- _DOCUMENT PASSAGE_
# # # #

Saturday, April 22, 2000
Suicide leads death cause for males 10-49 yearsJoe Woodard, Calgary Herald
A tragic fact went almost unnoticed in the Health of the Calgary Region report, released by the CRHA in late March. The leading cause of death for males, aged 10-49 years, is suicide. There were 109 suicides in the greater health region in 1998 and more than 80 per cent of them were males.
For Calgary women, suicide does not register as a leading cause of death. And for all men, including those over 50, it ranks only fifth, behind medical causes like heart disease and stroke.
But suicide so dominates the mortality of men under 49 that it robs more years from males, overall, than breast cancer robs from females. "Nobody's screaming about this," said Gerry Harrington, director of Calgary's Suicide Information and Education Centre. "Nobody's screaming, if your boy dies before the age of 19, he'll likely have killed himself. If your husband or father dies before he's 50, he'll likely have committed suicide. So far, we haven't faced the problem."According to Calgary's chief medical examiner's office, there were 96 suicides within city limits in 1998:
10-19 years: 7 20-29 years: 16 30-39 years: 27 40-49 years: 21 50-59 years: 8 60-69 years: 9 70+ years: 8
Of the 71 Calgary city suicides in the under-49 age range, 13 were females, while 58 - more than four times as many - were males. All the suicides in the 10-19 age range were male.
Among adolescents, say the CRHA statistics, suicide caused about 28 per cent of deaths, more than homicides (23 per cent) or auto collisions (19 per cent). "Why males? That's the perennial question," said University of Calgary social work professor Richard Ramsay. "We want to find the cause of suicide, when in reality; there's a whole gamut of causes. Males are raised with the macho thing, they play with more lethal weapons, they have more severe teen identity crises, more sexual orientation issues.

# # # #

- _SUPPLIED MATERIAL_
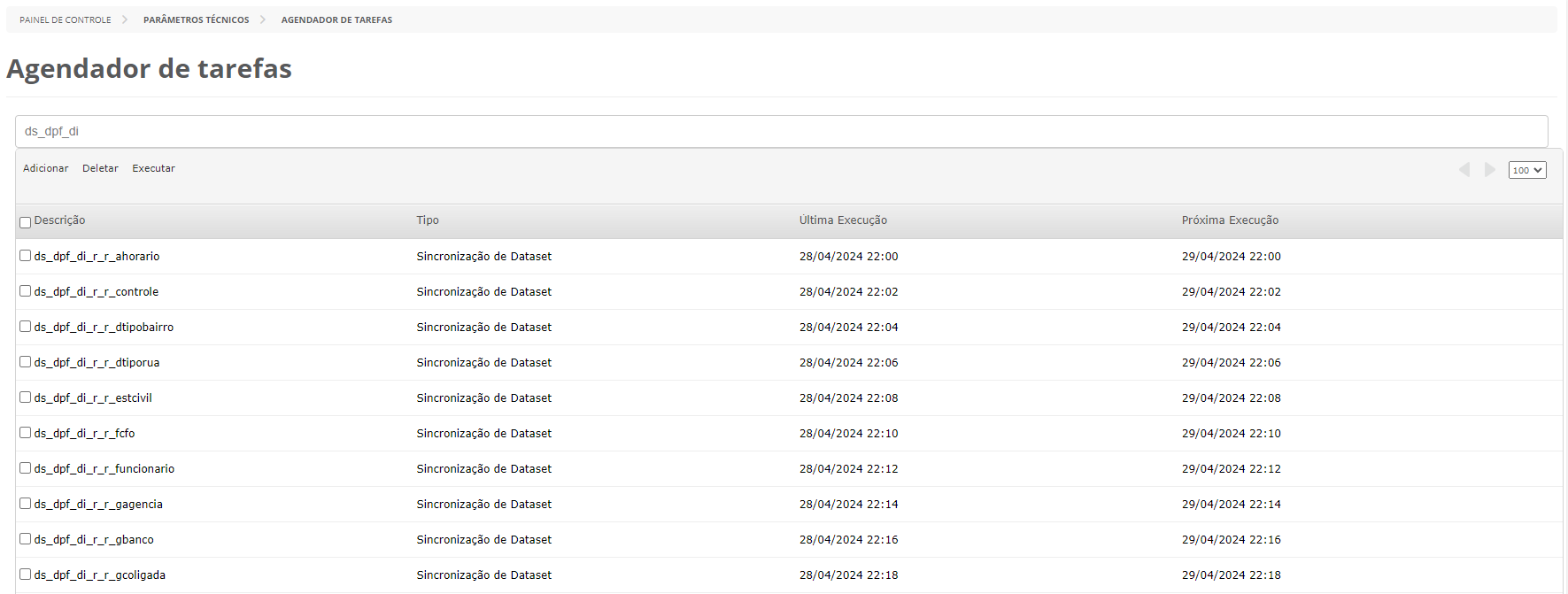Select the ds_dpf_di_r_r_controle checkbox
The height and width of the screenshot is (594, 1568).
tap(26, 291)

# # # #

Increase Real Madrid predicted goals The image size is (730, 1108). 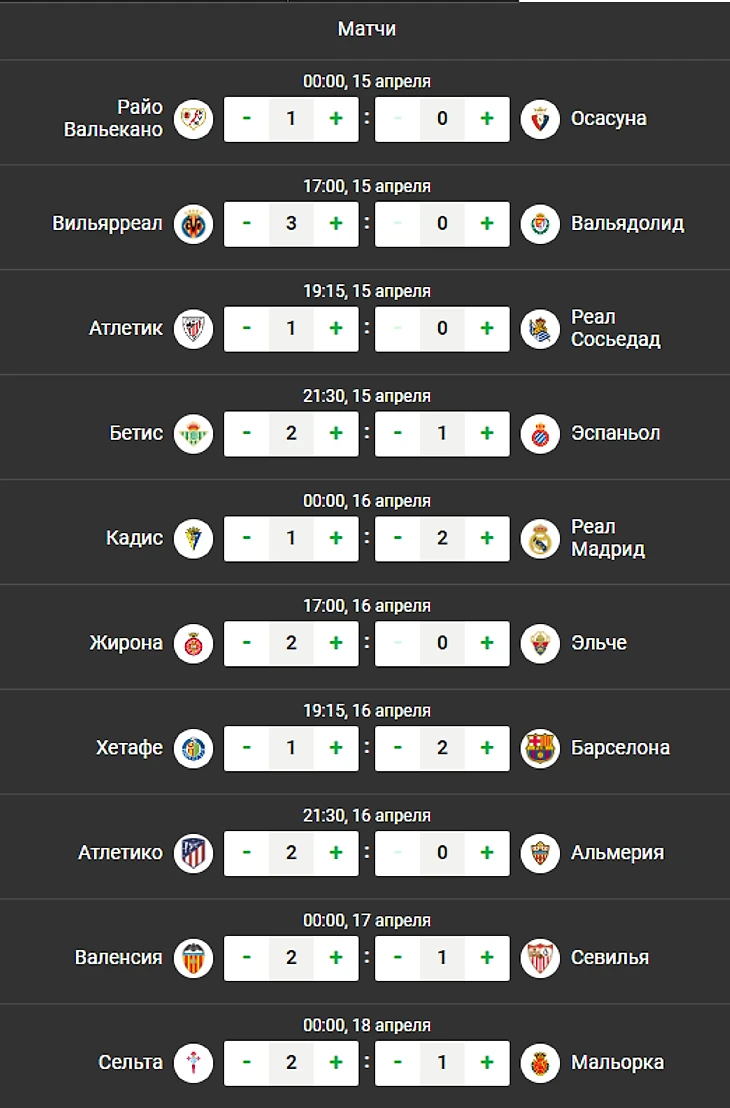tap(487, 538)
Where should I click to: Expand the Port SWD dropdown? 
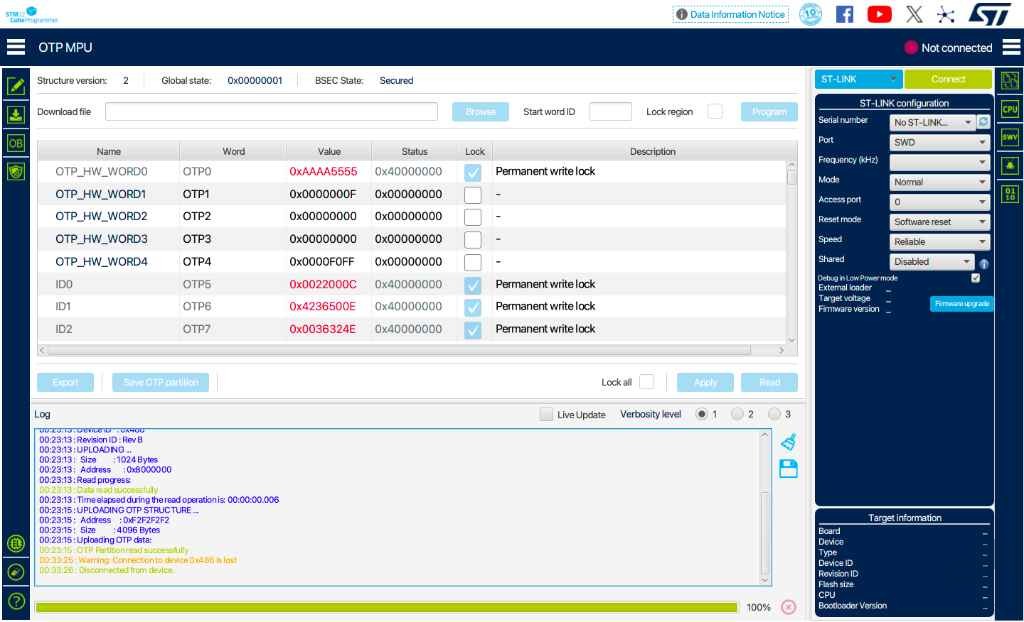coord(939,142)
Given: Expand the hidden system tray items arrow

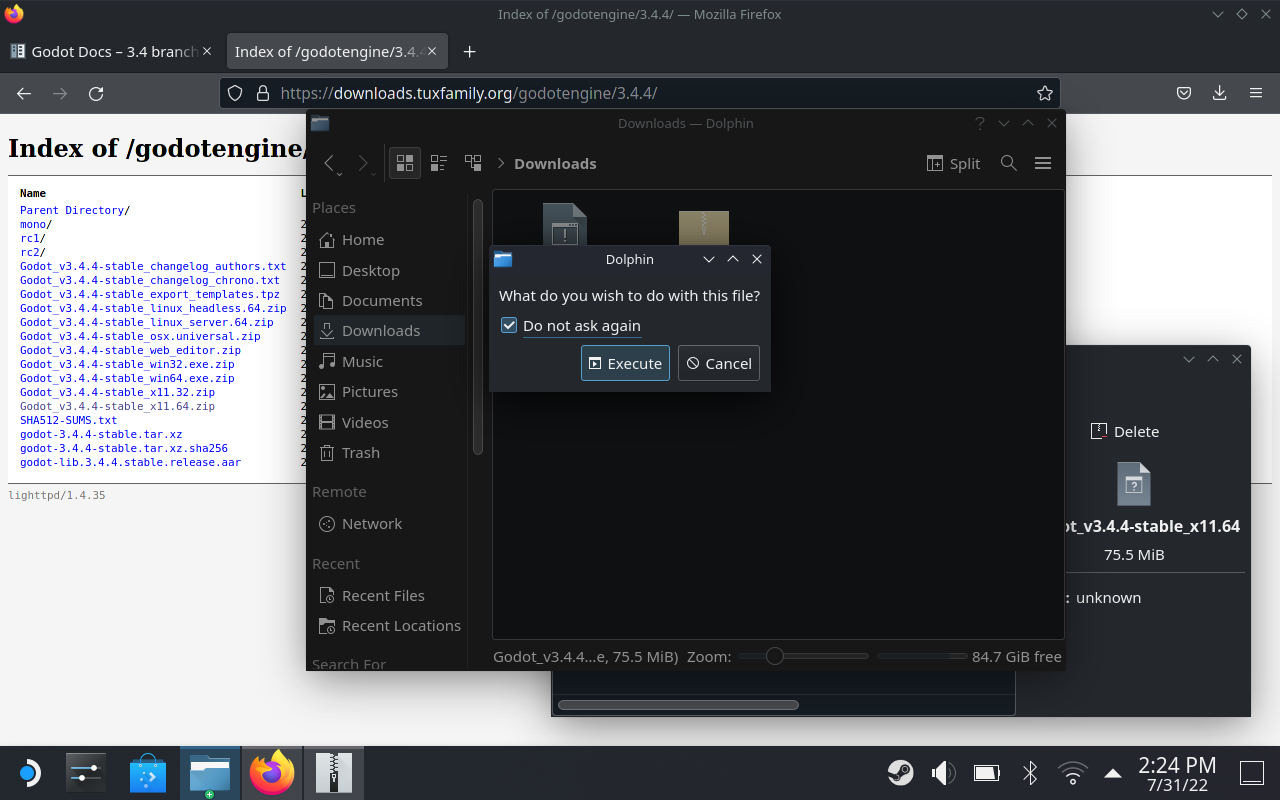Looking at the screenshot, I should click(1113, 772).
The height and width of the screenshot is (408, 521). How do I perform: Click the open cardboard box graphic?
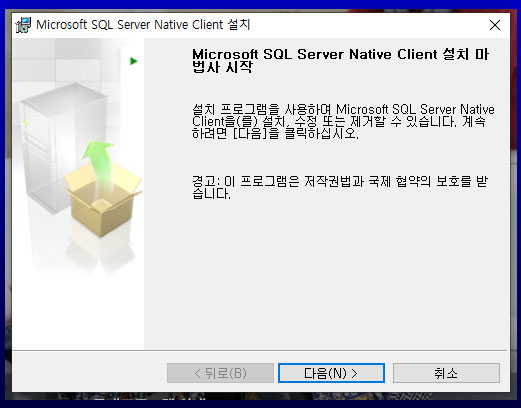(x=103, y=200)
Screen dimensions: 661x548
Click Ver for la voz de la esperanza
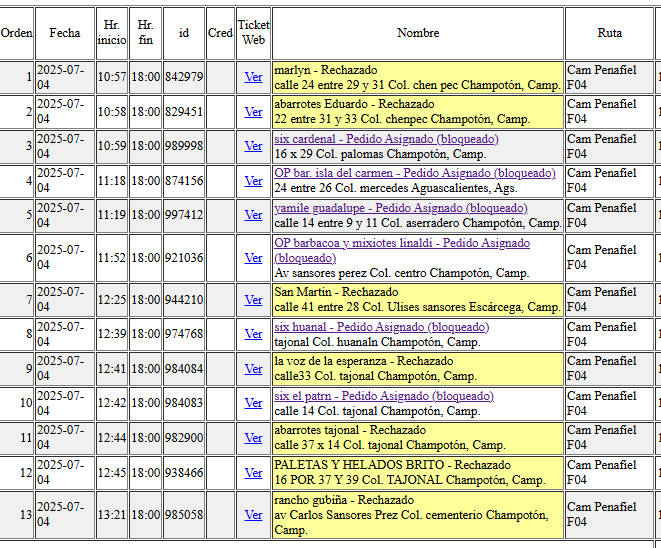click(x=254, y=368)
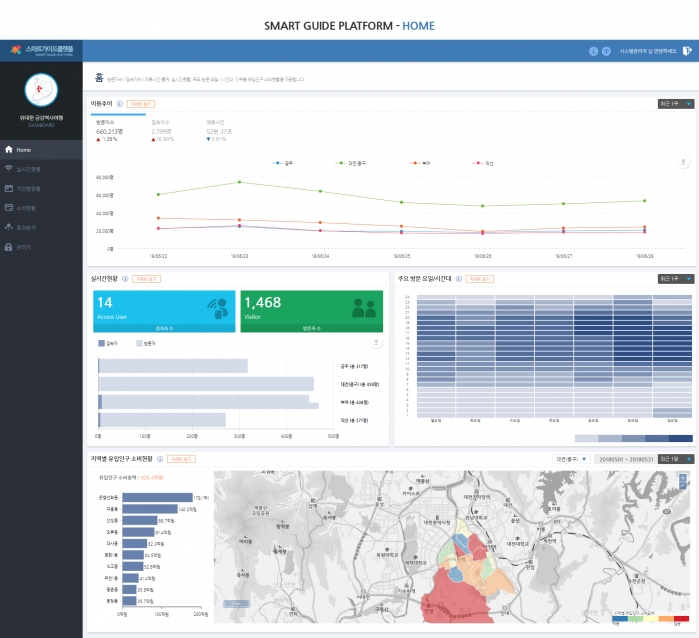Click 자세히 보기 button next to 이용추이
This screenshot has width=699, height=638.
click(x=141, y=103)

# # # #

- _WHAT TO PRODUCE_
Carry on the news article about male suicide in the Calgary region, starting right after its last sentence.

- _YOUR RESPONSE_
"Suicide is often related to clinical depression, substance abuse or personality disorder. But at bottom, it's a relationship breakdown. A boy whose girlfriend dumped him, a man in a divorce. We're just not sensitive to male relationship issues. We expect boys and men to be tougher than they are."
Nancy Staniland, an injury control leader with the CRHA, said the suicide rate has not grown historically. Rather, the reduction in other causes of death have now brought it into prominence. Staniland said that dealing with the problem must involve both response to completed suicides and longer-term prevention. Harrington's SIEC runs a Suicide Prevention Training Program. And the Alberta Mental Health Board is drafting a provincial suicide prevention framework. But the co-ordinated effort is just beginning. "We need gatekeepers trained in suicide intervention - school teachers, youth workers, club leaders, coaches," said Staniland. "And everybody else - parents and friends - must learn to recognize the symptoms and know where to send at-risk kids."